In the philosophical theories of privacy, collectivist perspectives have long taken into account that one's own data can potentially have negative effects on other people as well, and have therefore posited that individuals should not be free to decide in every respect what data they disclose about themselves to modern data companies (Hildebrandt, 2009; Hildebrandt and Gutwirth, 2008; Loi, Christen, 2020; Mantelero, 2016; Mittelstadt, 2017; cf. Regan, 2002; Taylor et al., 2016). I will also argue that large collections of anonymized data relating to many individuals should not be freely processable by data processors because predictive capacities can be extracted from anonymous data sets.
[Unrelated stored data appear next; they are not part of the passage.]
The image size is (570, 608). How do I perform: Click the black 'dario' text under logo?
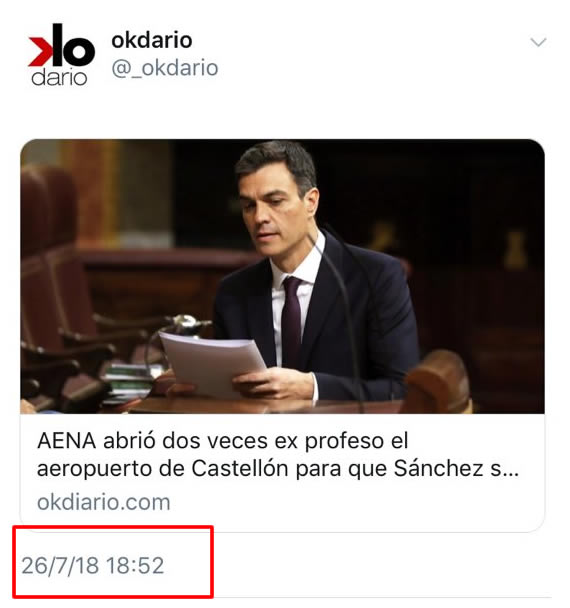[x=59, y=78]
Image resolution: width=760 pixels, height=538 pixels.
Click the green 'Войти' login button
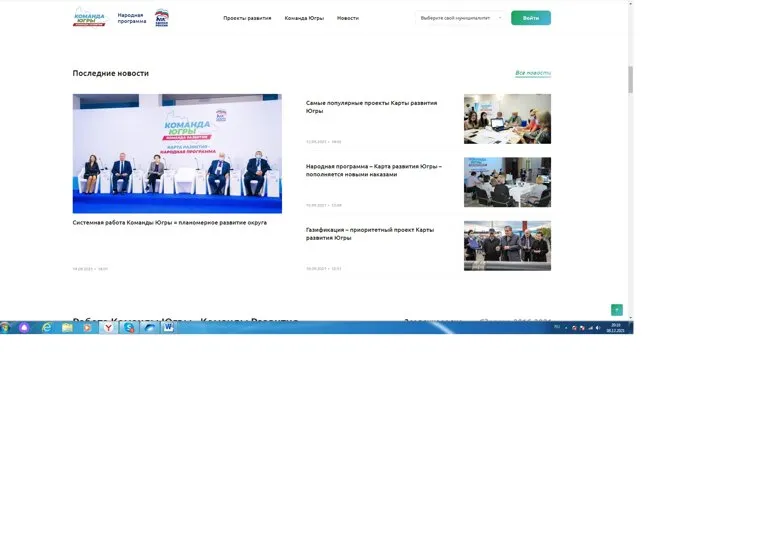tap(530, 18)
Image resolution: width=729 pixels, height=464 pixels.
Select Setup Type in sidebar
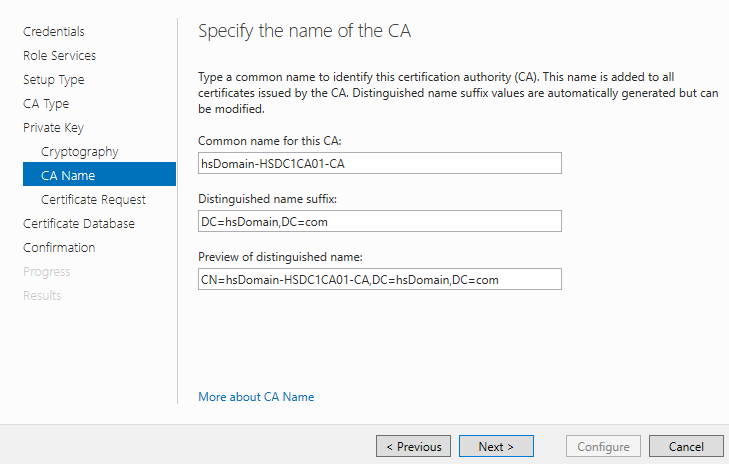coord(54,80)
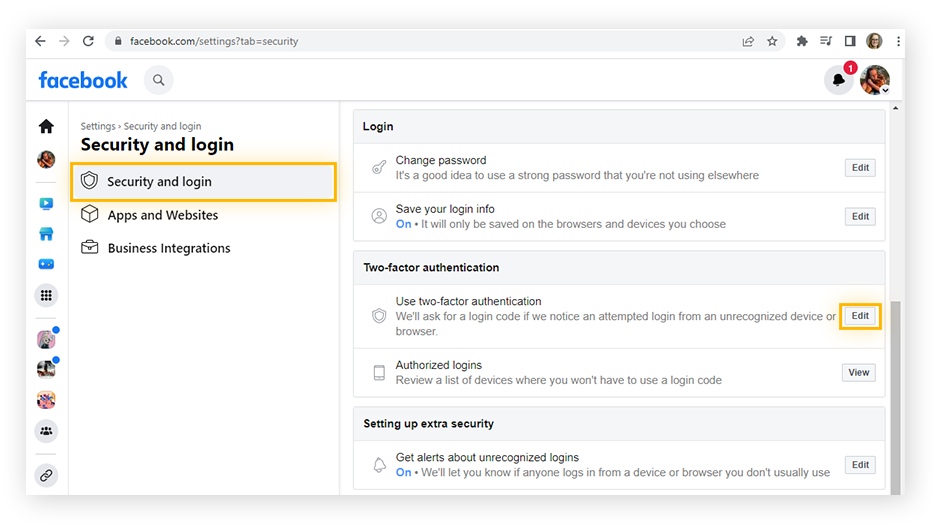Open the nine-dot menu grid icon
The height and width of the screenshot is (526, 934).
(x=46, y=295)
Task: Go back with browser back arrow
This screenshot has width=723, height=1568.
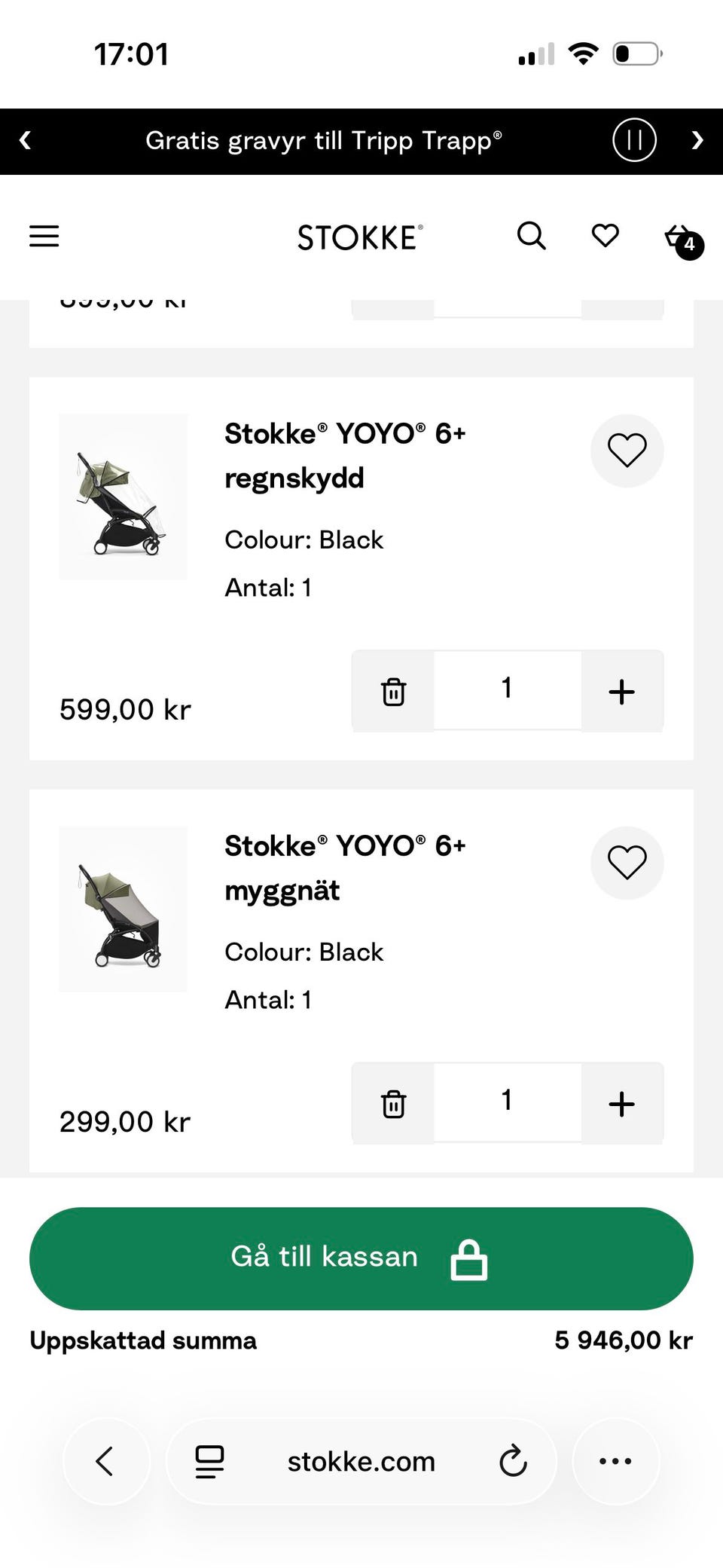Action: point(105,1461)
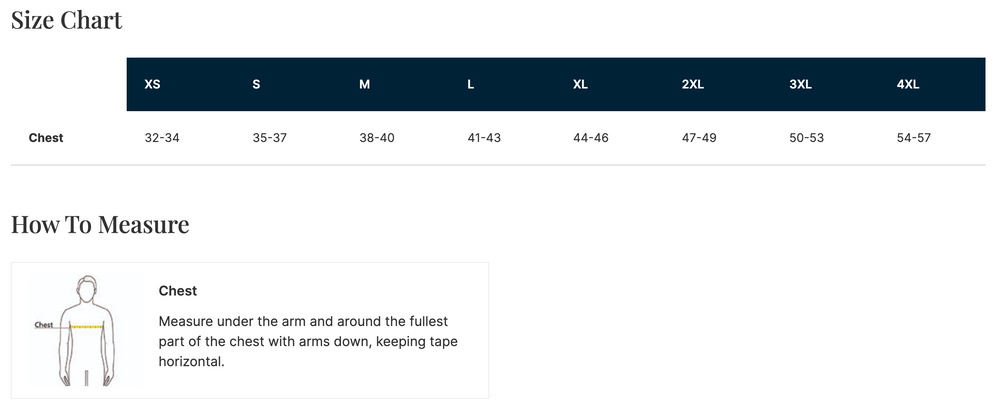Select the 47-49 chest measurement cell
1000x400 pixels.
click(x=699, y=138)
This is in contrast to the current legal situation under the EU General Data Protection Regulation (GDPR), which does not restrict the processing and storage of anonymized data and the predictive models (or “profiles,” to use the terminology of Hildebrandt, 2009) derived from them. Finally, I will call for the rights of data subjects as outlined by the GDPR (right of access, rectification, deletion, and so on) to be reformulated in a collectivist manner, so that affected groups and the community as a whole would be empowered, for the sake of the common good, to exercise such rights against data-processing organizations and thereby prevent the misuse of predictive capacities.